My friend Sam drew my attention to this article about the dynamic of female relationships on social media, and how to address comments that are, in a way, solicited. It speaks about "honesty" platforms like Formspring, wherein the user can ask other users/"friends" what others think of them. Presumably this is done with the hopes of getting glowing reviews or encouragement. However, the platform is being used increasingly as a means to anonymously hurt each other. This article is actually an update to the book "Odd Girl Out," a well publicized chronicle of the covert but comprehensive bullying techniques of teenage girls.
For the better part of my childhood, my best friends were boys. I interacted with girls in dance classes and on sports teams, but for the most part, would choose to hang out with the guys. I wore shorts or pants all the time, the result of having my skirt lifted unwillingly in kindergarten (these memories stick, people!). I was what you would consider a "tomboy," and wouldn't have had it any other way. Still wouldn't!

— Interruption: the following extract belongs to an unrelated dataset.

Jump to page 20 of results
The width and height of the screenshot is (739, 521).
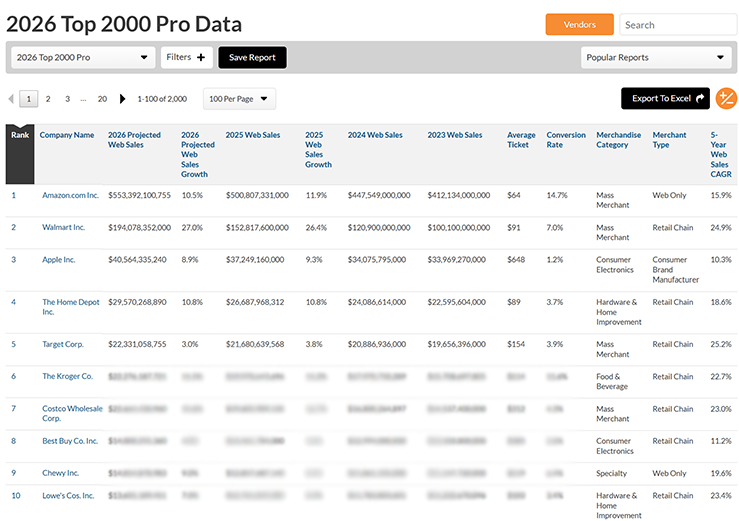(102, 99)
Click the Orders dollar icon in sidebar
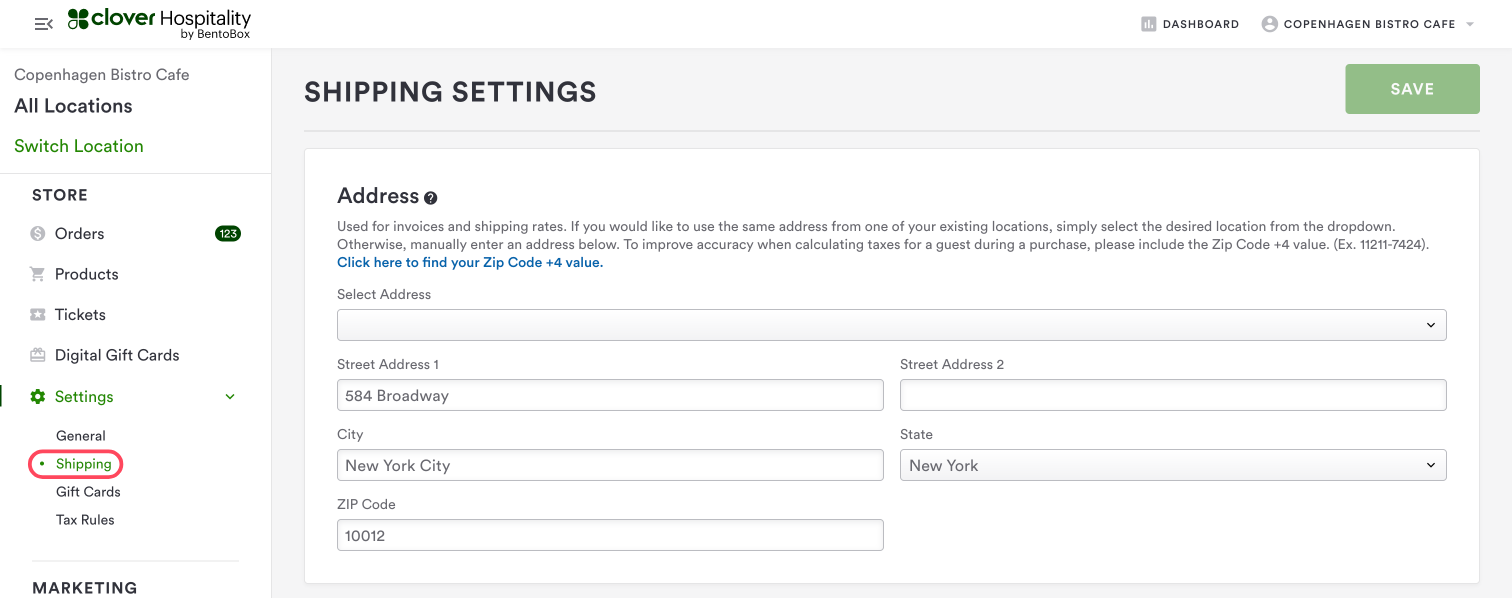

Sometime around high school, I managed to find a group of girls that I could socialize with and didn't feel forced to be catty, hurtful, or judgmental all the time. One of the things I valued most about my male friends was their ability to be open. When one was mad at the other, they would talk, they would yell, sometimes they would fight...but they would address it. I always saw girls defer to rumor-spreading or mudslinging over talking things out, and always hated that. Guys had it right, I thoughts. But in meeting this circle of friends in high school, several who I still am close with today, I realized that I didn't dislike girls- I just hadn't met the right ones yet.
As I continue to mature, I'm still more comfortable with men. Some of my best friends in the world to this day are men. But I've also come to a point where I can count several women among my best friends too. I've shed my propensity to hide behind shorts and pants, in favor of heels, skirts, and SO many dresses sometimes it makes my head spin to see how far I've come.
But I see the hurtful things that girls say to each other, on platforms such as Formspring, and I yearn to determine where such mindsets come from. Where is this socialization coming from? So much is said about the deplorable and hurtful ways that men treat women, and rightfully so. That said, we should be equally outraged about how women treat other women. In both cases, the root causes of such socialization need to be addressed, and aggressively combated.
I suppose my dream would look something like this. Improv Everywhere recently placed a megaphone podium in Times Square with the directive "Say Something Nice". Very few people took the opportunity to advertise, self-promote, or demean. But some did. And in the best case scenario, the directive wouldn't be needed. People would walk up, clear their throats, and uplift each other.